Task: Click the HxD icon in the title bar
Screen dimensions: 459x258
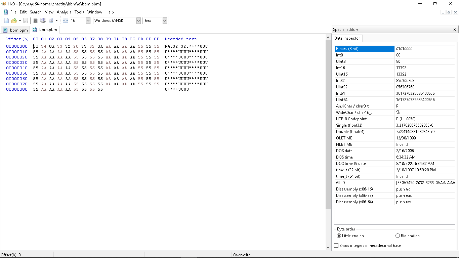Action: pyautogui.click(x=3, y=4)
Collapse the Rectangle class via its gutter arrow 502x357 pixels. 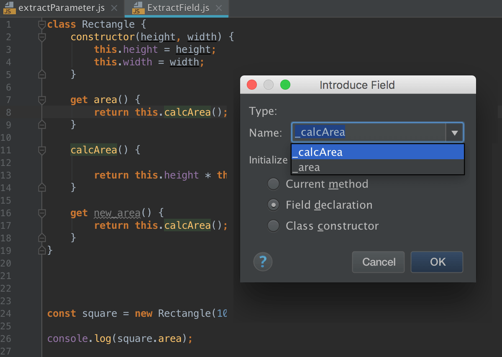41,24
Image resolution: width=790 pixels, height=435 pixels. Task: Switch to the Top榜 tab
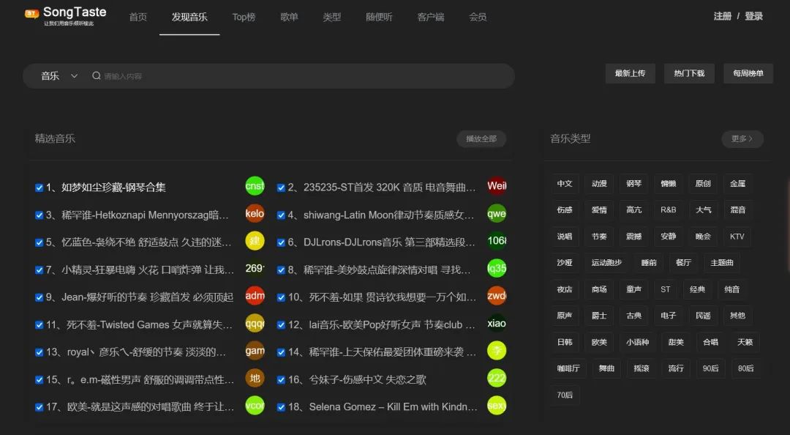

○ ○ ○ ○

» **Aim of the exercise**
Within the material above, show every line that includes "Task".

» **Result below**
Task: Click the HxD icon in the title bar
Image resolution: width=790 pixels, height=435 pixels. Task: Switch to the Top榜 tab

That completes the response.